Elijah: Mommy, it feels good to cut him out because I feel like I'm setting him free from his background.

Ahh the places we could go with this.


Kroger = Krogert
Black olives= Black Ol-O's

His brothers correct him, but he says he likes his way better.
I love that about him, but only when this stubborn confidence isn't enacted against me. Selfish but true.

Elijah on Love

I made a pillow for Elijah when he was a baby. It is blue checked fabric with white satin ribbon around the outside edges and a giant E sewed into the middle.

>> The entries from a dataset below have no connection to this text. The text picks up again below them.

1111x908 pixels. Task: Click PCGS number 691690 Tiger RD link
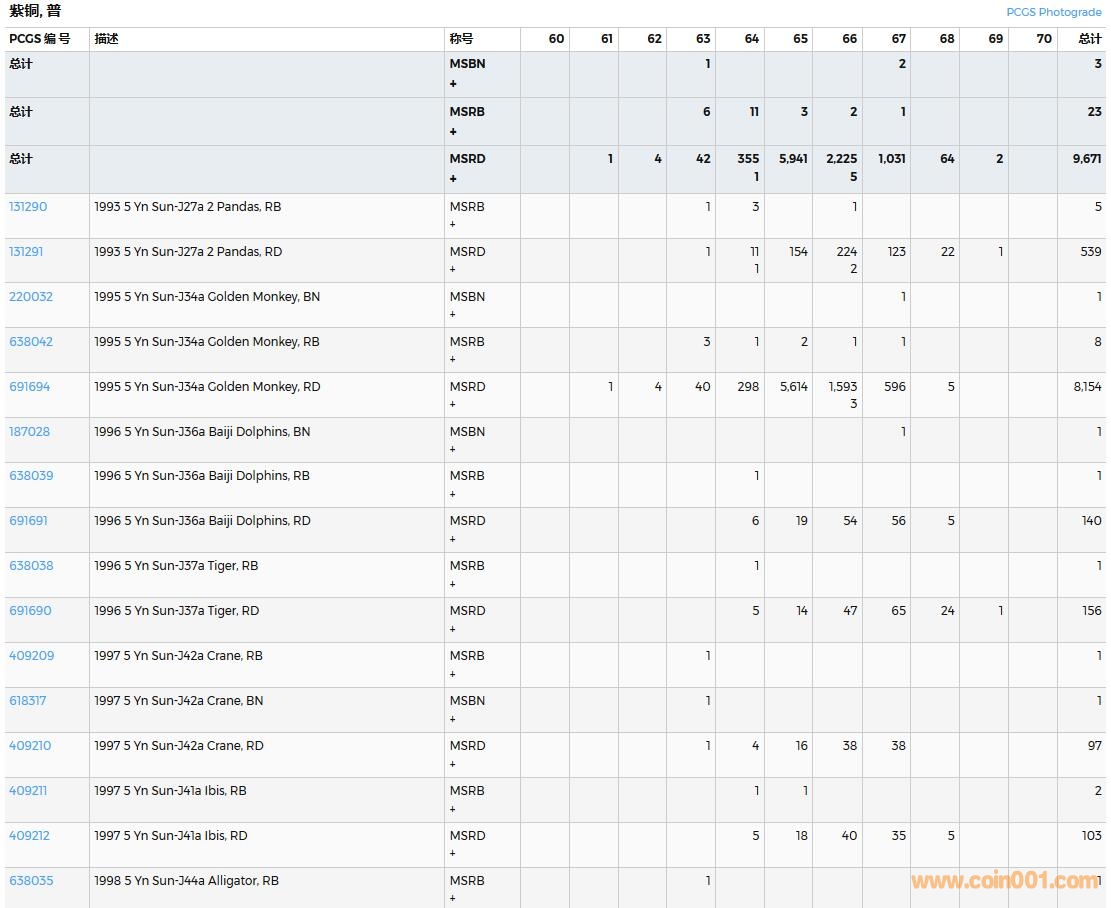[30, 611]
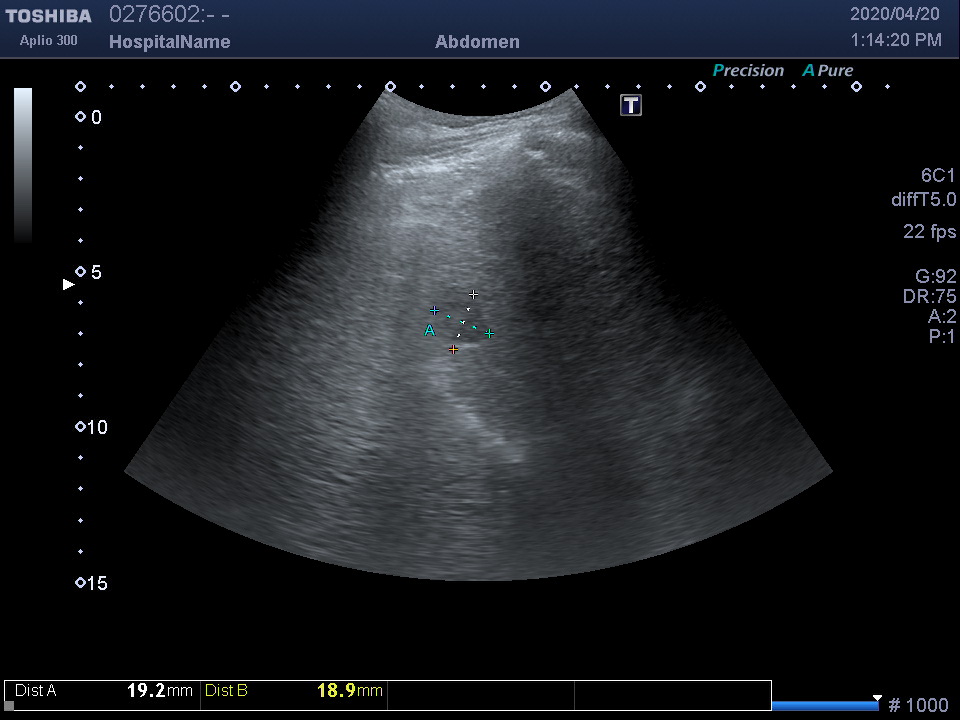
Task: Click the G:92 gain parameter
Action: [x=935, y=277]
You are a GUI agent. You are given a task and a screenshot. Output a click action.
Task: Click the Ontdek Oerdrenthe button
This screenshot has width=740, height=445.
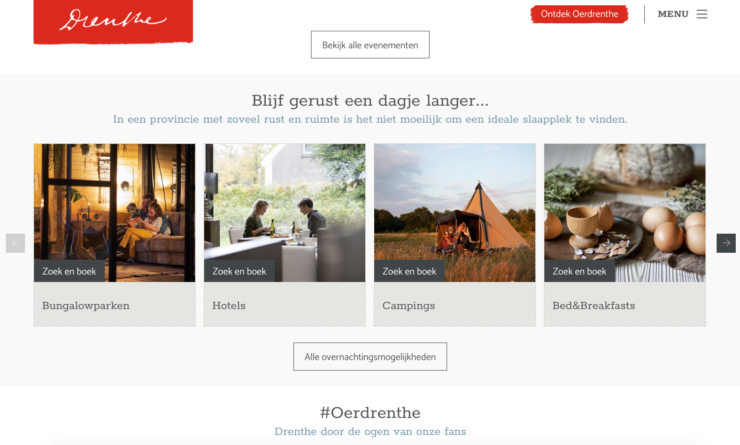pos(580,14)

Micah and Isaiah started asking a few months ago why they don't have pillows with an M and an I on them, so I told them I'd make them one.

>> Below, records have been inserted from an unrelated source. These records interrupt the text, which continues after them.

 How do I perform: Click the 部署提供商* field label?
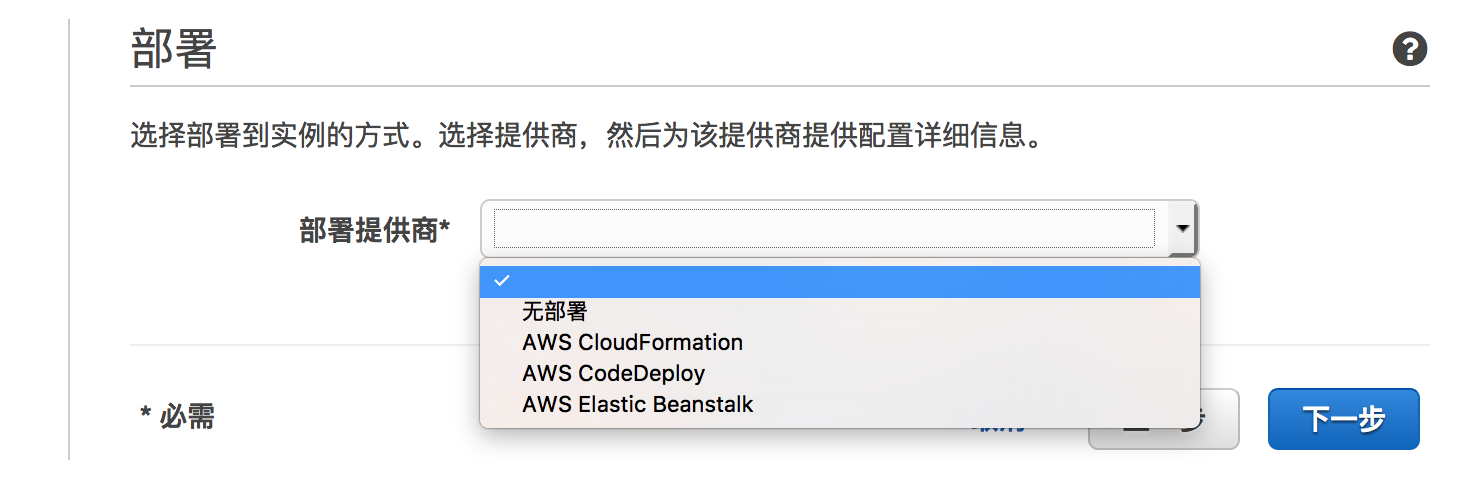[374, 230]
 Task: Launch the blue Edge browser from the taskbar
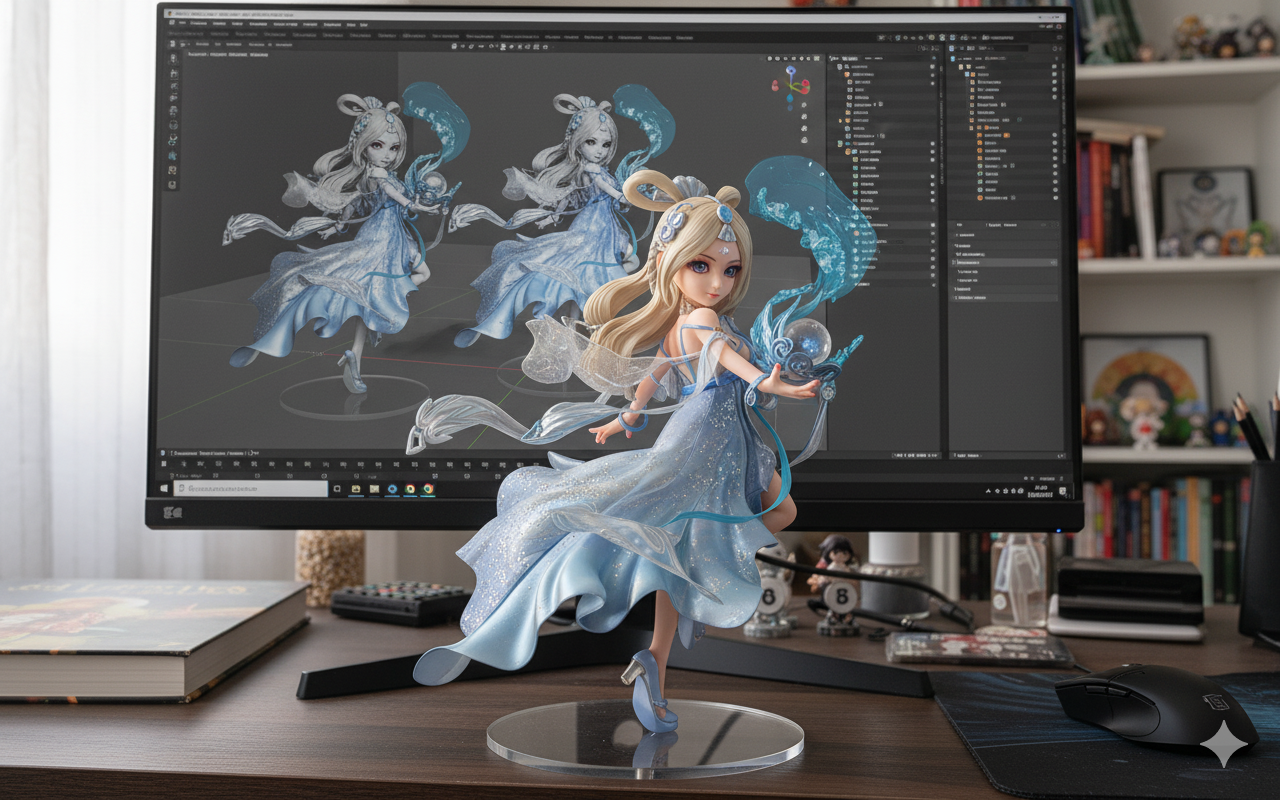(392, 489)
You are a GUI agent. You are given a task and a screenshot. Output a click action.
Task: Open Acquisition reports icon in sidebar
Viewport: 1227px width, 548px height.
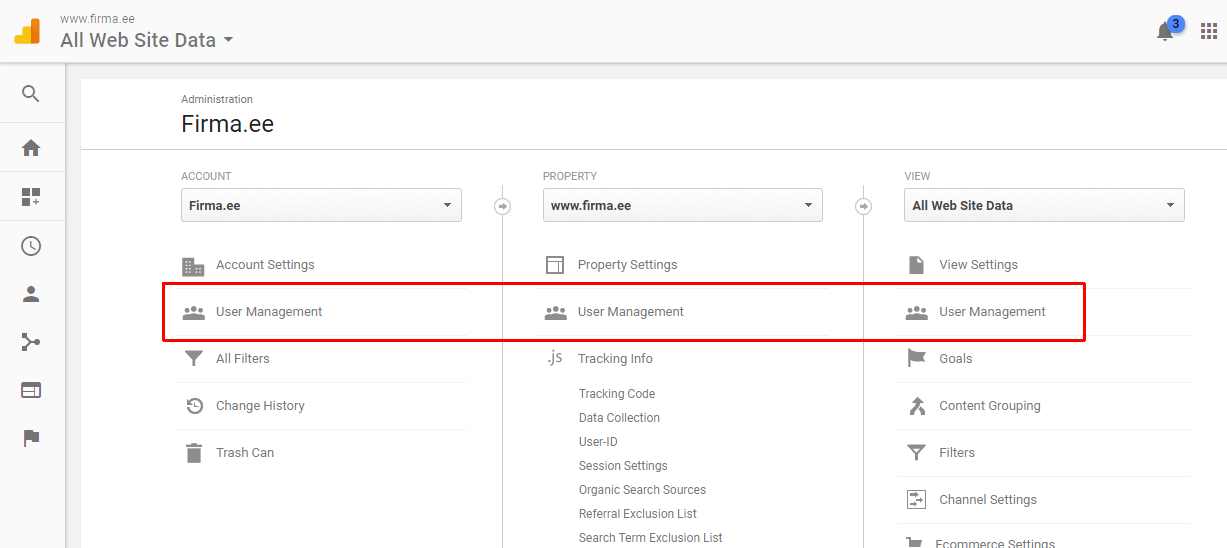pyautogui.click(x=31, y=343)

Friday evening, Elijah has soccer practice so I took the other two to Hobby Lobby to pick out their own fabrics for their pillows. Micah chose McQueen and Isaiah chose race cars. On the way back to the field to pick up Elijah, Micah started the following conversation.
Micah: Mommy, won't Elijah feel bad that he didn't get new fabric for a pillow.
Me: I don't think so. Elijah already has his E pillow, and he loves it.
Micah: But our fabrics are cool and his is just all blue.
Me: I think Elijah will be happy for you, but it would probably be best not to brag to him OK?
Micah: OK, can I show it to him?
Me: Sure, just don't brag about it being better than his or anything like that.
----- Elijah gets in the van.
Micah: Look Elijah, we got fabric from Hobby Lobby to make our own M and I pillows like your E pillow.
Elijah: Cool. Can I see it?
Micah hands it back to him.
Elijah: I like it. What did you pick Isaiah?
Zay: Race cars
Micah: Elijah, sorry but we didn't get you anything.
Elijah: That's OK. I already have my E pillow that Mommy made me.
Micah: But don't you like our new fabrics better than your plain old E pillow?
Elijah: (pauses for a second) mmmmm.... No, not really. Cause my pillow is full of LOVE. Right Mommy?
Me: That's right Lij.
Elijah: Mommy made it special just for me, so I love it.

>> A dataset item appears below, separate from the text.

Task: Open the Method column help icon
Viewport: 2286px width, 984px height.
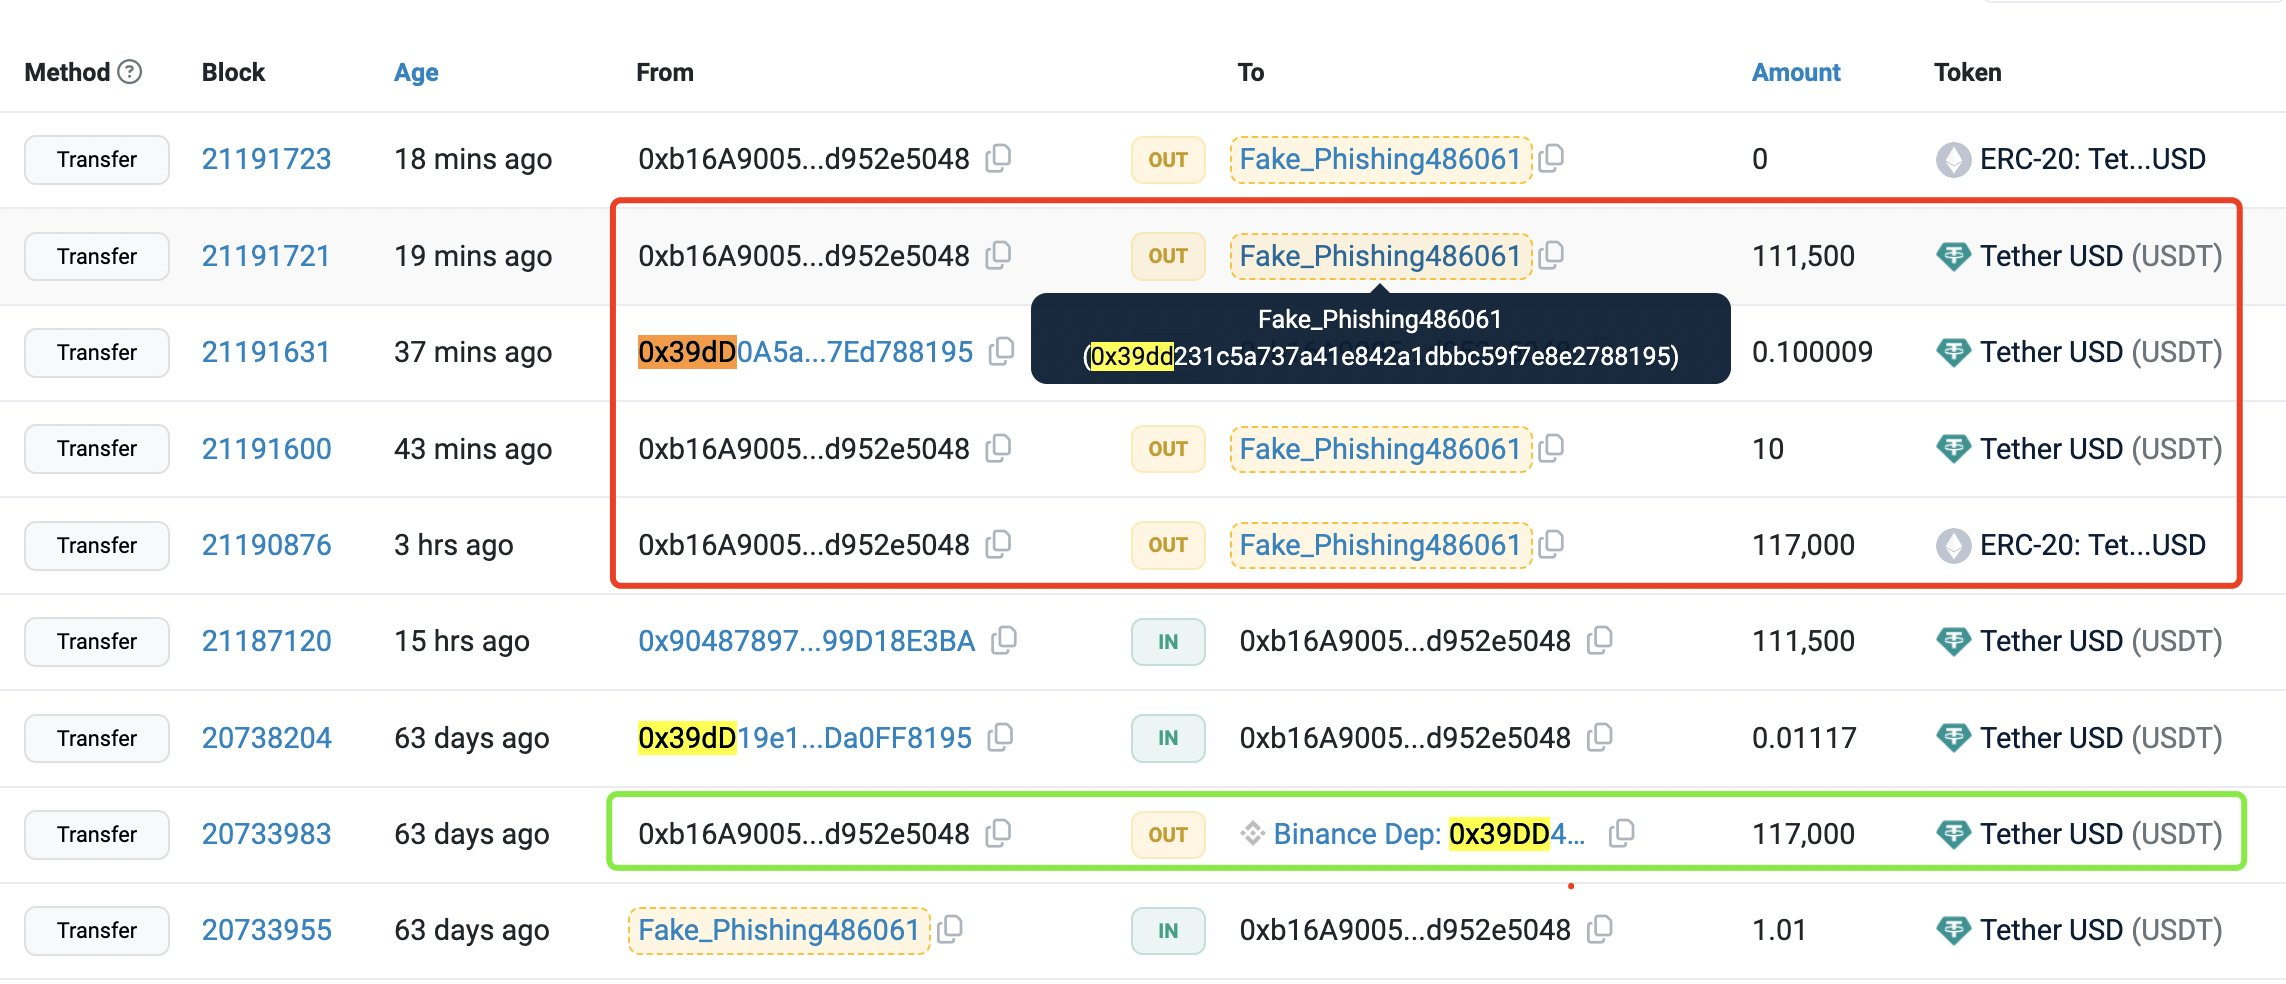Action: [x=129, y=71]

Micah was baffled, but it was the end of the conversation. :)

Pumpkin painting

2009 is the year of the white pumpkin apparently. We thought it looked ghostly... and fun to paint. I forgot to take a picture of the finished product. It is a colorful cornucopia!

Arts and Crafts

Can I just reiterate how much I love this little town? Wilmore arts and crafts festival was today. It is tiny- little booths line the 2 block main street, and there are no rides or parades- not even any elephant ears or funnel cakes. The food includes some hotdog and chili booths, lots of homemade goods like jellies, honey, bread and pickles. And there is the kettle corn tent. I love kettle corn. All three boys and I split a bag kettle corn and 2 IBC rootbeers- $5. We all rode our bicycles to the festival, Isaiah on the trail a bike behind mine.

A man from the art department at Asbury College was sculpting vases and bowls out of clay. The boys all sat on the ground and watched him, start to finish, enthralled. Isaiah kept asking, "How's he doing that?" No crowds. No pushing and shoving. Where else can you have this much fun for free?

Simile Metaphor Collection

Elijah after running: My heart is beating like a coconut rolling down a hill.
Elijah on urination: Pee is like horses galloping out of the gate. Once they get started you just can't stop them.
Elijah: If school were a human I'd give it a wedgie.
Elijah: I am like a hot rod and I just want to be a plain old Ford
Elijah on the fruits of the spirit: I've got them all covered except self-control. Its like a tiny green tomato and the rest are all big ripe ones. Especially love. Its like the biggest tomato we saw in the garden tonight.